#### Deine Aufgabe:
Schreib den Text über den Dollar in Argentinien weiter, direkt im Anschluss an seinen letzten Satz.

#### Textabschnitt:
● ● ●

Die Zentralbank setzt schon seit mehreren Jahren auf kontrollierte Dollar-Wechselkurse, Kaufgrenzen und Auflagen, damit sie handlungsfähig bleibt. Um die Kapitalflucht über legale Kanäle einzudämmen, erhöhte die Zentralbank deutlich die Zinsen. Argentinier dürfen privat und legal ohnehin nur 200 Dollar monatlich erwerben, und lediglich dann, wenn sie bestimmte Sozialleistungen nicht erhalten. Doch die Nachfrage ist wesentlich höher als das offizielle Angebot. Deshalb gibt es den Dólar Blue. Er ist derzeit etwa doppelt so teuer wie der bei der Bank.

● ● ●

#### Gezeigtes Material:
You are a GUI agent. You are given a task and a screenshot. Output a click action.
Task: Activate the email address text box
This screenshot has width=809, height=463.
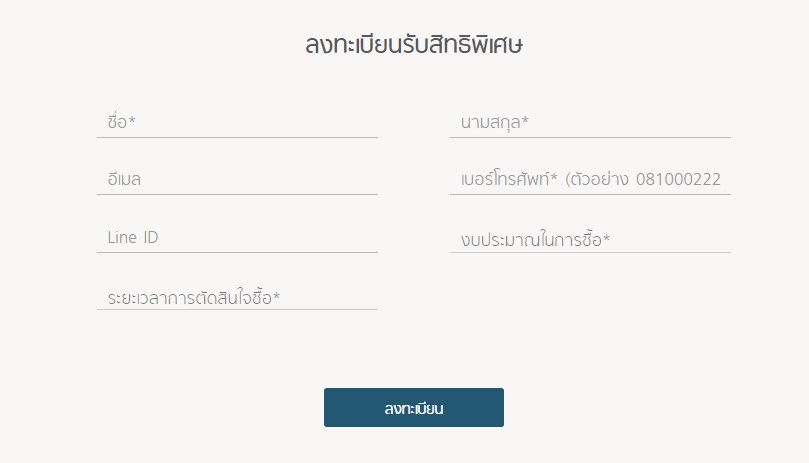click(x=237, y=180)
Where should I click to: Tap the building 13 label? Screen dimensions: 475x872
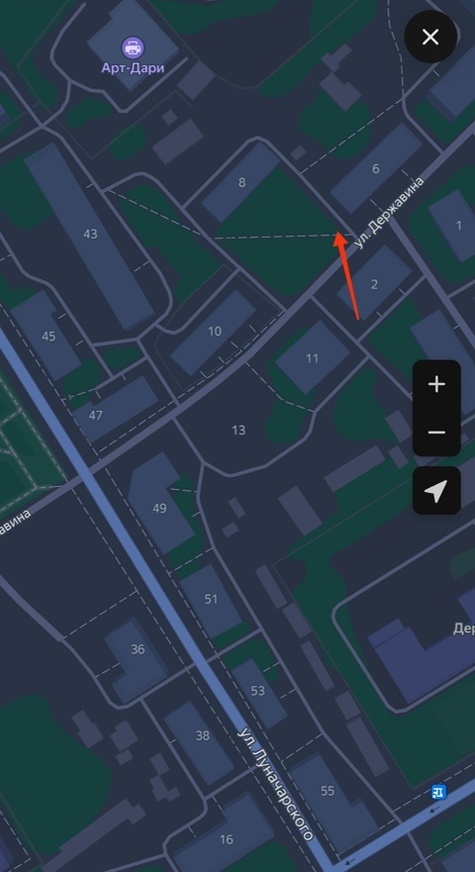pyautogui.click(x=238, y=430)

● ● ●

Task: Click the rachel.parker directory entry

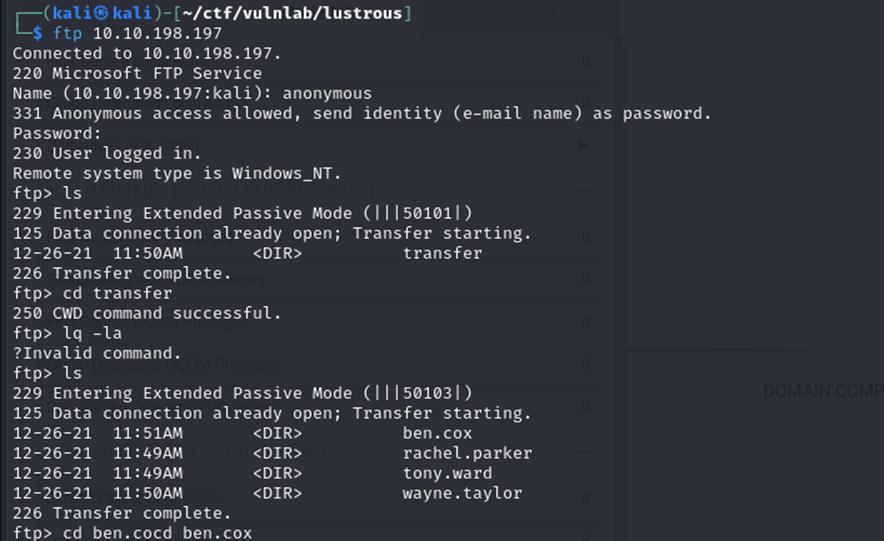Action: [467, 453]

● ● ●

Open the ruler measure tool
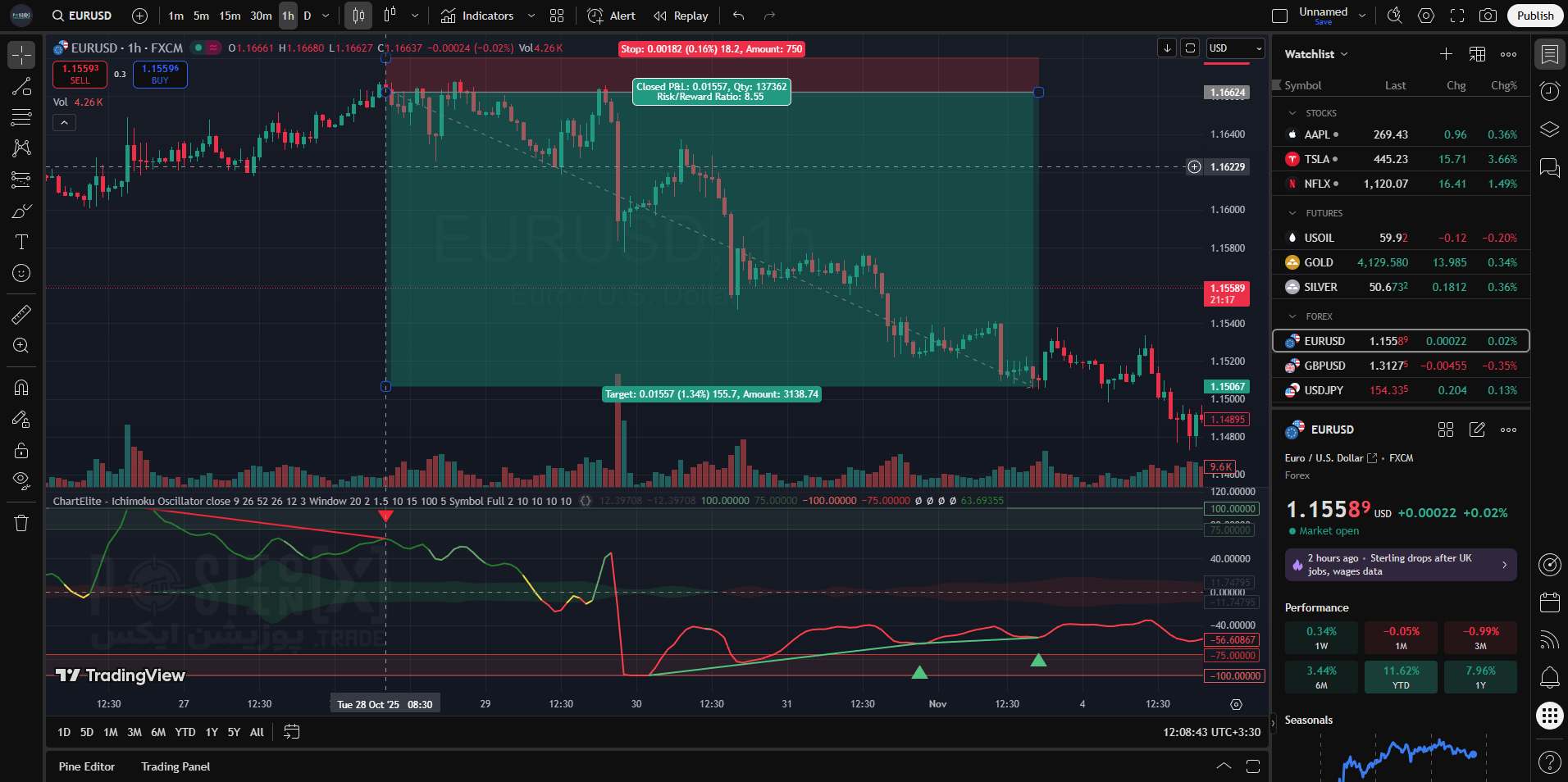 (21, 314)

● ● ●

#### Deine Antwort:
Unter Macri hatte Argentinien den größten Kredit in der Geschichte des Internationalen Währungsfonds IWF erhalten, etwa 57 Milliarden Dollar. Aber der größte Teil des Geldes ist schon lange weg und immer wieder stehen Rückzahlungen an. Zudem hat sich Argentinien im Gegenzug zu Defizitzielen für seinen Haushalt und zur Bildung von Dollar-Reserven verpflichtet. Eine Rettungsmission der argentinischen Regierung soll nun innerhalb der nächsten drei Wochen in New York neue, gelockerte Notfallkonditionen mit dem Fonds aushandeln. Scheitern die Verhandlungen, wäre Argentinien bald bankrott.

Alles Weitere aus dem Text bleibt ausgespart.